Review: Les adieux à la reine (2012)

Les adieux à la reine (2012)

Directed by: Benoît Jacquot | 100 minutes | drama, history | Actors: Diane Kruger, Léa Seydoux, Virginie Ledoyen, Xavier Beauvois, Noémie Lvovsky, Vladimir Consigny, Julie-Marie Parmentier, Lolita Chammah, Michel Robin, Grégory Gadebois, Francis Leplay, Luc Palun

Director Benoît Jacquot took Chantal Thomas’s historical novel as a source of inspiration to create this solid drama about four days at the French court in Versailles surrounding the storming of the Bastille in 1789. Especially with the knowledge now that the French Revolution in the country brought about enormous change, the film is interesting to watch, and Jacquot cleverly responds to this by showing a lot of surprise among those in power.

Although the story of Marie Antoinette and that of Louis XIV has been filmed before, Jacquot’s version manages to distinguish itself by focusing on a reading lady of the Queen and by following the direction of the novel: four consecutive days, almost entirely in the palace at Versailles, where the nobility feels increasingly uneasy, passing through various stages of ignorance, misunderstanding and panic as the population becomes invisible but perceptibly more menacing to them.

The cast consists largely of women full of longing looks.

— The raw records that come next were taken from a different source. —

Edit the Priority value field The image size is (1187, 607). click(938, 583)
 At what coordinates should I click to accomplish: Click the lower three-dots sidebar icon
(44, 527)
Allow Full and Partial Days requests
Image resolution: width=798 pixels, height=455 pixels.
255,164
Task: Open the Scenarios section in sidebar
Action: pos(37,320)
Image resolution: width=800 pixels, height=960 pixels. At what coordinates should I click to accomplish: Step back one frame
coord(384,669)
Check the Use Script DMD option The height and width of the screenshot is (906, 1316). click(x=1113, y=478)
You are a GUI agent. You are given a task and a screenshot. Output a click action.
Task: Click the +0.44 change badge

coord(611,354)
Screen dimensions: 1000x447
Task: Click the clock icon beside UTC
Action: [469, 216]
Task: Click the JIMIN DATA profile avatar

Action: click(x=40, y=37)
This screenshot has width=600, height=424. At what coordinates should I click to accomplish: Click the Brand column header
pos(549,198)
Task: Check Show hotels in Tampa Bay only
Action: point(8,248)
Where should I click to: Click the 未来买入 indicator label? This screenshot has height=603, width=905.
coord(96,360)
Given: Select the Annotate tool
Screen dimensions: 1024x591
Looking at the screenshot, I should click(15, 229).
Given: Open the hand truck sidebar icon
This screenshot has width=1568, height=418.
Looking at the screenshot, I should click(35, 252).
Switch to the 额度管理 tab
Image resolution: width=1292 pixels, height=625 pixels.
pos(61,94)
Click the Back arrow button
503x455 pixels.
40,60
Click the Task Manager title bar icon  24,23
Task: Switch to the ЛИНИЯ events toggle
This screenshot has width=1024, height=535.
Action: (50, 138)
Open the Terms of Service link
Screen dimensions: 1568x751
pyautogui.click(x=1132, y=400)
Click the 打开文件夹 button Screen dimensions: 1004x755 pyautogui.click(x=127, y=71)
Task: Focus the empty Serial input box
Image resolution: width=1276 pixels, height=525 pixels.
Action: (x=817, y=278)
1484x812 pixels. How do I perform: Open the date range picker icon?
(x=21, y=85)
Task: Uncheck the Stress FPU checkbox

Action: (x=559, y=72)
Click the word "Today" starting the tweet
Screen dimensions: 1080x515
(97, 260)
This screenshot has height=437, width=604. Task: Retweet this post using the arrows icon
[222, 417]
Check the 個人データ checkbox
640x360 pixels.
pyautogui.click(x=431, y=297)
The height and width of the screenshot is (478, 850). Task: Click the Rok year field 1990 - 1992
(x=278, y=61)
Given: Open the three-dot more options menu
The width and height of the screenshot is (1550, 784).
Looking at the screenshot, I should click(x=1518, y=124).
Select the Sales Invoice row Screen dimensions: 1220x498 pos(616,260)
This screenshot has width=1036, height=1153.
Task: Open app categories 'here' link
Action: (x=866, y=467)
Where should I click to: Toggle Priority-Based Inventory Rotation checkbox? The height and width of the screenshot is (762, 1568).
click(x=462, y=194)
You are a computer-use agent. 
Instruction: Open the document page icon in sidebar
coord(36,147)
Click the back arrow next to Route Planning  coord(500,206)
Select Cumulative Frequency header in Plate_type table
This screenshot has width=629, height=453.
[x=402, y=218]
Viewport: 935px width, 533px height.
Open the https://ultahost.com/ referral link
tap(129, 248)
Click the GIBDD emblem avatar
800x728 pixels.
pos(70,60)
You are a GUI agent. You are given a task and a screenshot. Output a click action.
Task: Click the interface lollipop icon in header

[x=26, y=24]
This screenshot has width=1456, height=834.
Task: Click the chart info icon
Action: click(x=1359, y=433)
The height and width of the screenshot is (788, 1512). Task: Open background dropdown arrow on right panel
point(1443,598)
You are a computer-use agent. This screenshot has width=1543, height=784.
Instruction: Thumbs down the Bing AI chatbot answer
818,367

Léa Seydoux, Diane Kruger and Virginie Ledoyen stare at each other in love throughout the film, which enhances the intensity of the whole. Moreover, most of director Jacquot’s choices have a positive effect. The lighting is subtle, but beautiful, and although the cameras wobble too much at times, there are beautiful scenes in which characters are followed through dark corridors and in flashes of candlelight, showing faces of impotence that no one at the French Court could really believe that their years of power were over.

Many filmmaker Jacquot continues his long list of successful book adaptations. Having previously visited Cannes and Venice, ‘Les adieux à la reine’ was rightly selected for Berlin. At no point does the film pretend to be more than what it is: small cinema on a large set; an intimate and at times intense portrait of people who are losing their power.